> **Testo fornito**
Roma, 8 giugno – Nel 1995 il film La Haine raccontava l’esplosione dell’odio nelle banlieue francesi. Un’epoca in cui, si diceva, la violenza urbana era figlia del disagio, della marginalizzazione, della mancanza di futuro. Oggi, trent’anni dopo, le periferie bruciano ancora. Ma l’odio ha lasciato spazio al divertimento.
La Haine, dov’è finito l’odio?
Le rivolte non sono più atti di disperazione, ma veri e propri rave del caos, happening distruttivi in cui orde di giovani mettono a ferro e fuoco interi quartieri per “festeggiare” una partita, un concerto o un Capodanno. Questa non è più rabbia sociale: è un gioco. E a perdere è sempre la stessa parte: le città europee. I media progressisti – eternamente prigionieri degli anni ’70 – continuano a ripetere la solita litania: “sono arrabbiati, sono esclusi, non hanno prospettive”. Ma ormai lo schema è chiaro: che si tratti di un morto durante un fermo di polizia o di una finale di Champions, il risultato è lo stesso. Razzi contro la polizia, auto in fiamme, negozi saccheggiati, violenze gratuite, donne molestate. Nessuna rivendicazione, nessun contenuto. Solo momentaneo saccheggio. E soprattutto: sorrisi, esaltazione, video sui social. Altro che odio. È una discoteca a cielo aperto, alimentata dal nichilismo e protetta da un sistema debole e complice.

> **Obiettivi**
1. Nell'articolo sulle periferie, elenca tutti i fatti nominati nella frase che comincia con "Razzi contro la polizia".
2. Ricopia dall'articolo sulle periferie il brano che comincia con "Roma, 8 giugno" e prosegue fino a "spazio al divertimento.".

> **Materiale**
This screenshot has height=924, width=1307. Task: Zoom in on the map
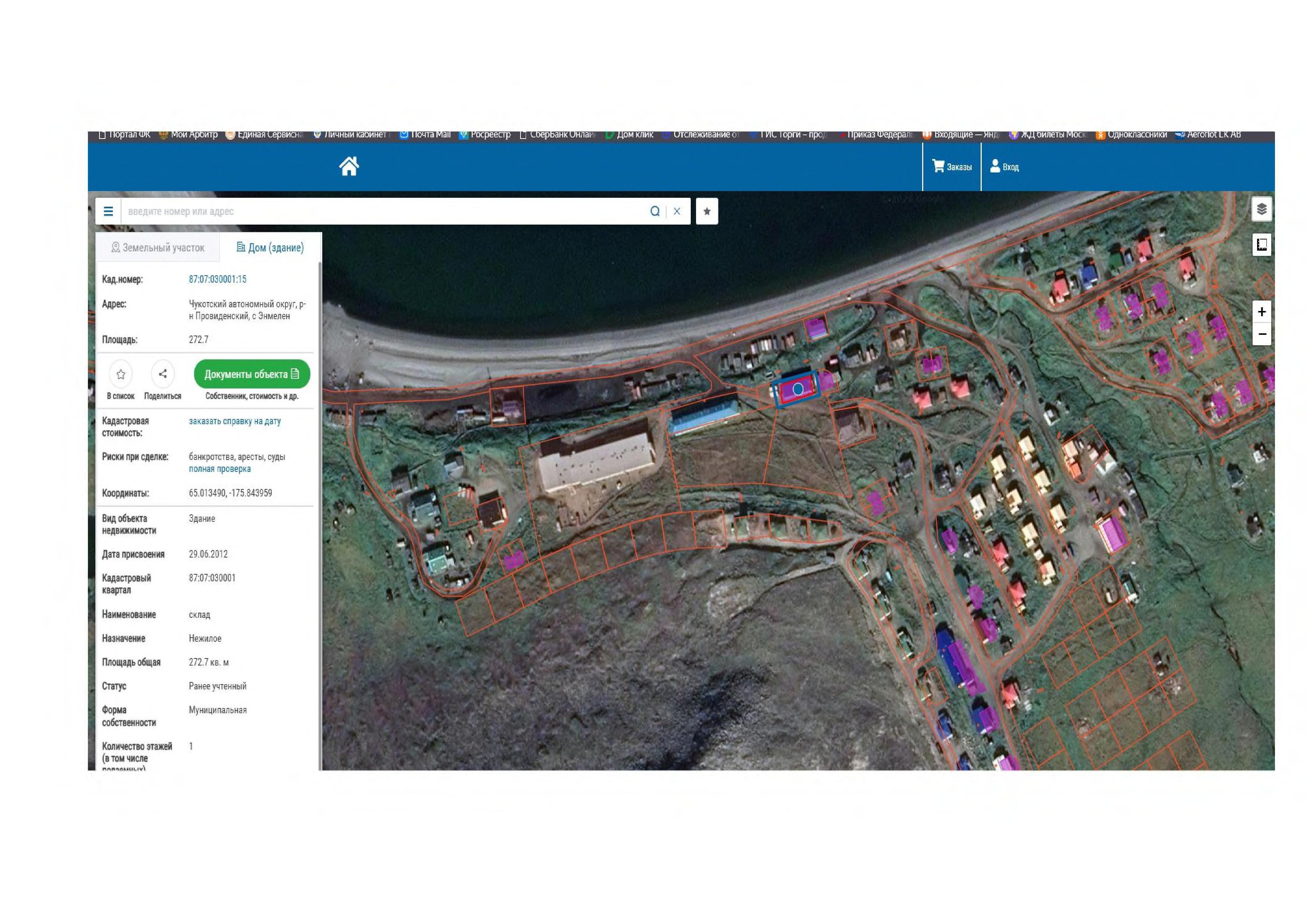[1262, 312]
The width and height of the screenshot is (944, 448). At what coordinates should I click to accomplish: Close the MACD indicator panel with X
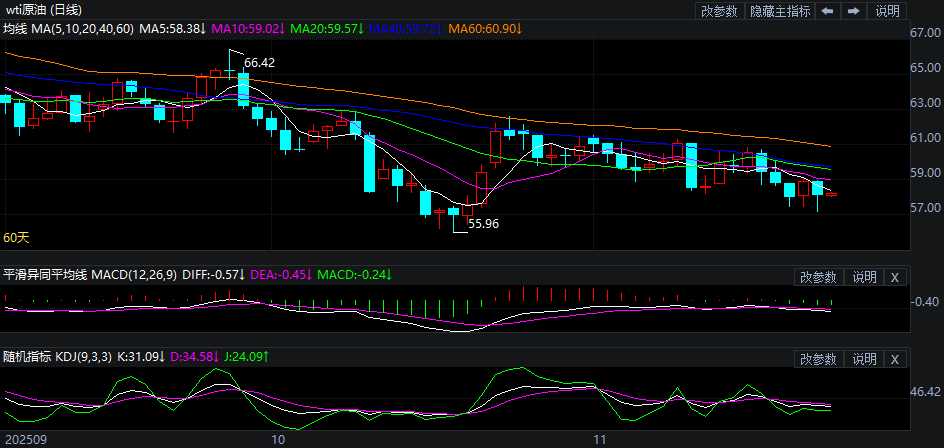[894, 277]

> **Soluzioni complete**
1.
- Razzi contro la polizia
- Auto in fiamme
- Negozi saccheggiati
- Violenze gratuite
- Donne molestate

2.
Roma, 8 giugno – Nel 1995 il film La Haine raccontava l’esplosione dell’odio nelle banlieue francesi. Un’epoca in cui, si diceva, la violenza urbana era figlia del disagio, della marginalizzazione, della mancanza di futuro. Oggi, trent’anni dopo, le periferie bruciano ancora. Ma l’odio ha lasciato spazio al divertimento.